Evaluation of Safety and Effectiveness of Elvitegravir/Cobicistat/Emtricitabine/Tenofovir Alafenamide Switch Followed by Ledipasvir/Sofosbuvir HCV Therapy in HIV-HCV Coinfection

Mary-Anne Doyle; Terry Lee; Joel Singer; Angela Crawley; Marina Klein; Curtis Cooper

doi:10.1093/ofid/ofz318

Evaluation of Safety and Effectiveness of Elvitegravir/Cobicistat/Emtricitabine/Tenofovir Alafenamide Switch Followed by Ledipasvir/Sofosbuvir HCV Therapy in HIV-HCV Coinfection

Open Forum Infect Dis. 2019 Jul 1;6(7):ofz318. doi: 10.1093/ofid/ofz318.

Authors

Mary-Anne Doyle^{1

2}, Terry Lee³, Joel Singer³, Angela Crawley², Marina Klein^{3

4}, Curtis Cooper^{2

3

5}

Affiliations

¹ Division of Endocrinology and Metabolism, Department of Medicine, University of Ottawa, Ottawa, Ontario, Canada.
² Ottawa Hospital Research Institute, Ottawa, Ontario, Canada.
³ CIHR Canadian HIV Trials Network, School of Population and Public Health, University of British Columbia, Vancouver, British Columbia, Canada.
⁴ Department of Medicine, McGill University, Montreal, Quebec, Canada.
⁵ Division of Infectious Diseases, Department of Medicine, University of Ottawa, Ottawa, Ontario, Canada.

Abstract

Background: We conducted a pilot study assessing the feasibility, efficacy, and safety of a simplified combination HIV antiretroviral and hepatitis C virus (HCV) antiviral regimen in HIV-HCV coinfection.

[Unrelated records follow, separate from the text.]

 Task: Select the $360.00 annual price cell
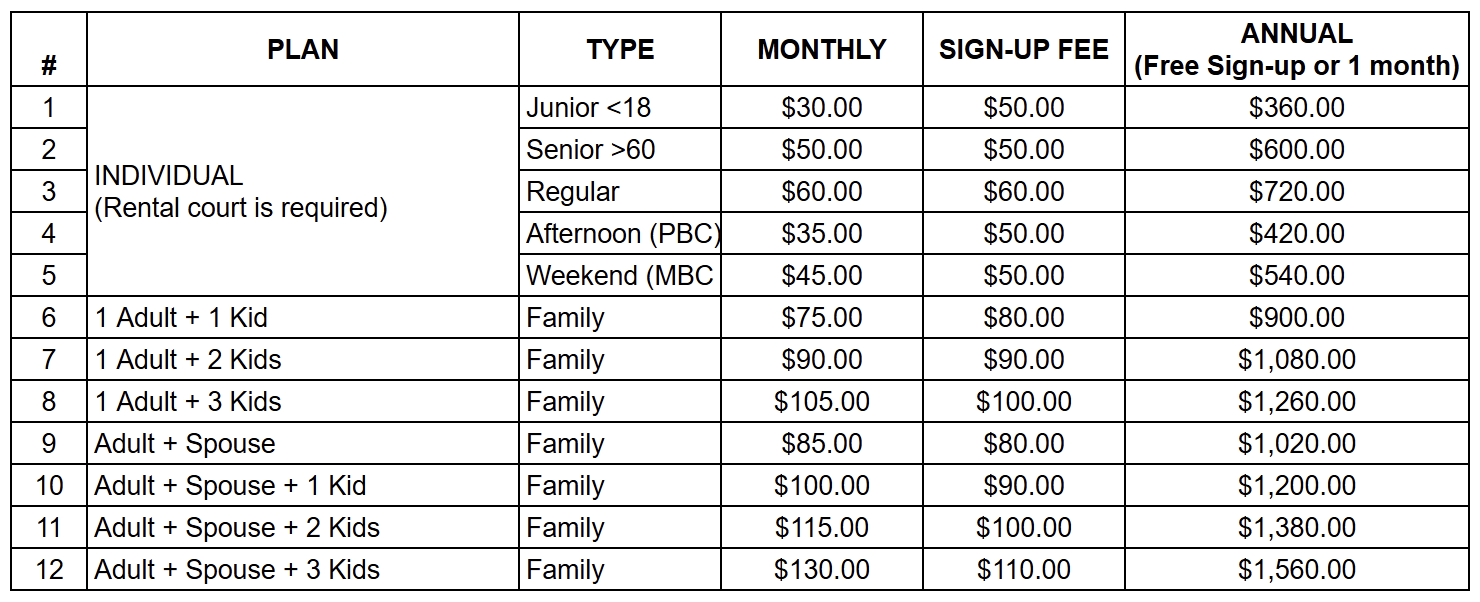point(1296,108)
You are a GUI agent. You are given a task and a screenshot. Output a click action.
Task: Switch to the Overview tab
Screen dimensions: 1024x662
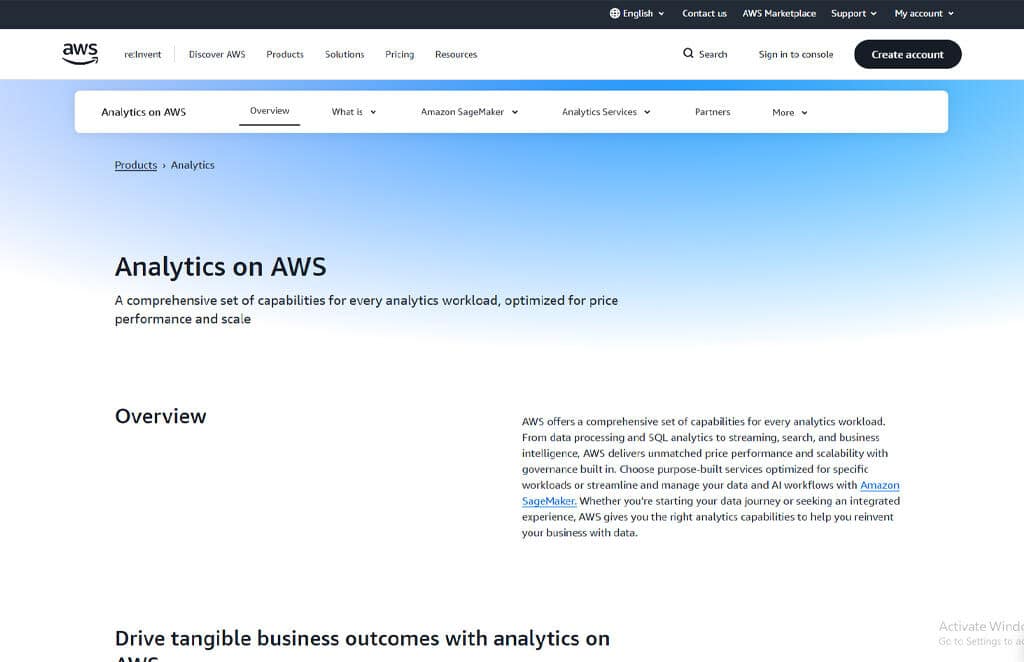[269, 111]
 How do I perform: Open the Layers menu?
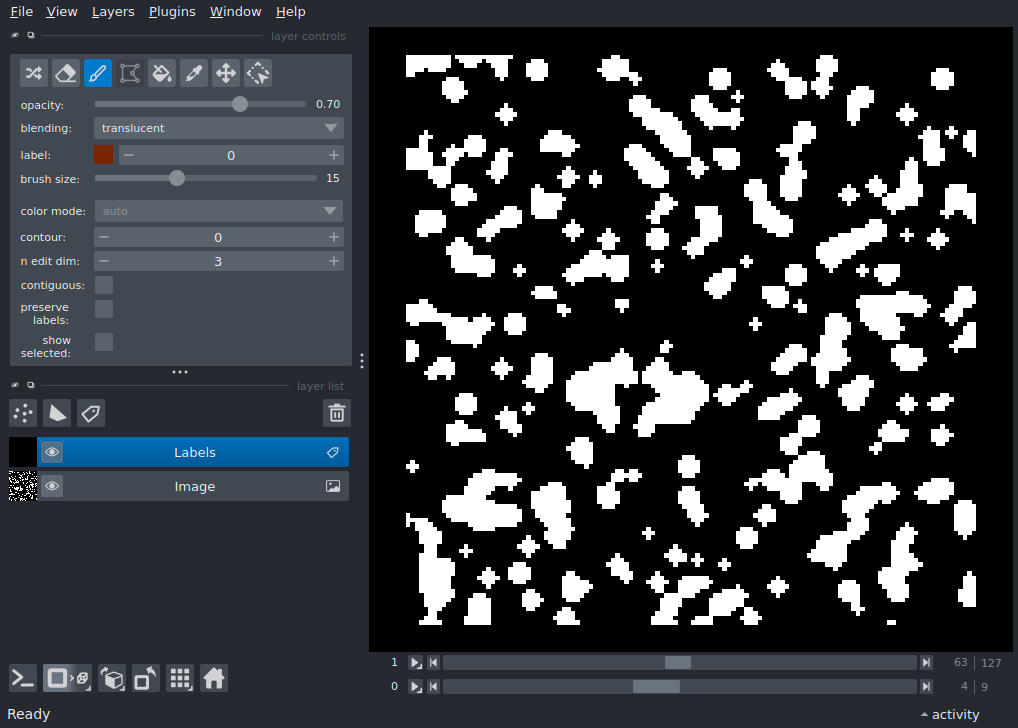112,12
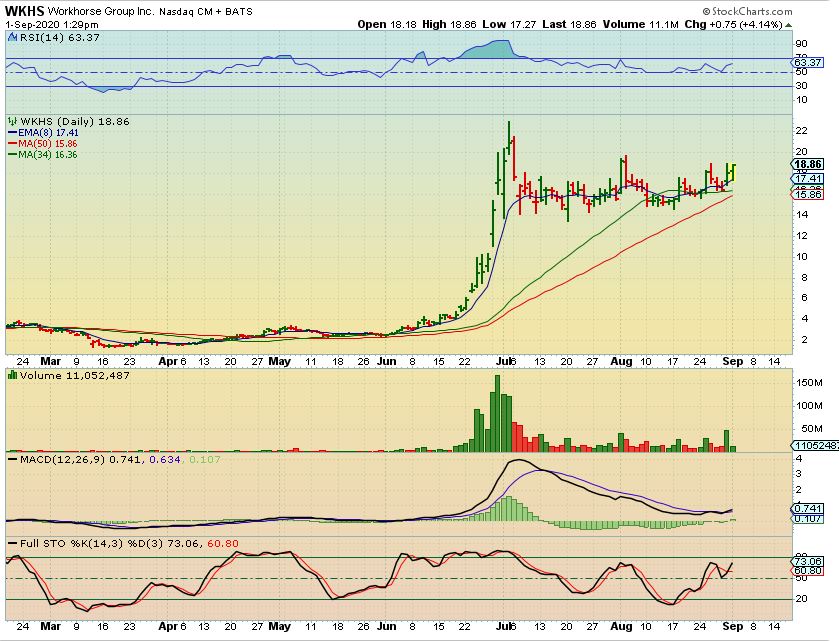Click the tallest green volume bar
This screenshot has height=641, width=840.
[497, 412]
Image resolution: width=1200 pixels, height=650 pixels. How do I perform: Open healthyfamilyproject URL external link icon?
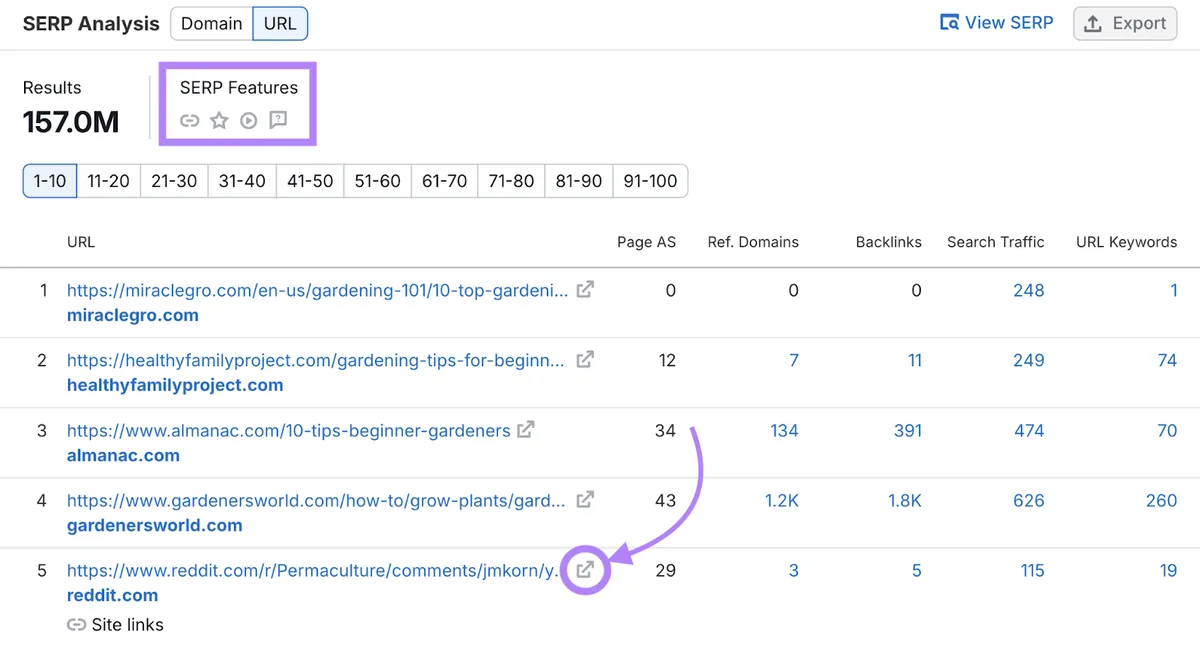coord(586,359)
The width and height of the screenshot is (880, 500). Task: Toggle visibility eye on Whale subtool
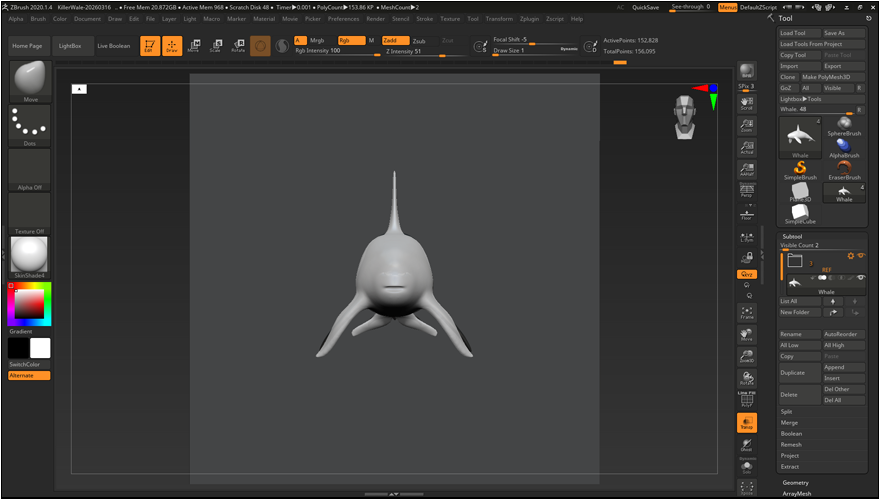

Methods: Participants on suppressive antiretrovirals and HCV genotype 1 infection were switched to single-tablet daily-dosed elvitegravir/cobicistat/emtricitabine/tenofovir alafenamide (E/C/F/TAF) and 1 month later initiated single-tablet-regimen daily-dosed ledipasvir-sofosbuvir for 12 weeks. E/C/F/TAF was continued during HCV treatment and for 12 weeks after.

Results: Twenty-six individuals were screened, 25 enrolled, and 23 completed all HIV and HCV treatment. Participants were predominantly male, with a mean age (SD) of 55 (7.5) years. The median transient elastography score (interquartile range [IQR]) was 5.9 (5.3 to 7.6) kPa, and the mean CD4 count (SD) was 579 (223) cells/µL. The median adherence to HCV medications, assessed by pill count, was 100% (95% confidence interval [CI], 100%-100%), and HIV ranged from 99% to 100% (100%; 95% CI, 90%-100%) over the 7-month study duration. HIV undetectability was maintained in all but 1 participant enrolled with unsuspected multiclass resistance. Treatment was well tolerated, with no study medication modification due to adverse events and no serious adverse event related to the study drug. All participants achieved sustained virological response. The mean CD4 count (SD) increased to 673 (361) cells/µL, and the fibrosis score (IQR) declined to 5.2 (4.4 to 7.4) kPa by week 12 after HCV treatment. There was no treatment effect on glucose metabolism. Cholesterol increased during and after treatment.

Conclusions: Provision of this 2-tablet daily HIV-HCV regimen is feasible, well tolerated, and safe, avoids drug-drug interactions between HIV and HCV medications, maintains HIV suppression in the absence of drug resistance, and is highly curative of HCV.

Keywords: antiviral therapy; cirrhosis; insulin resistance; lipid metabolism; viral hepatitis.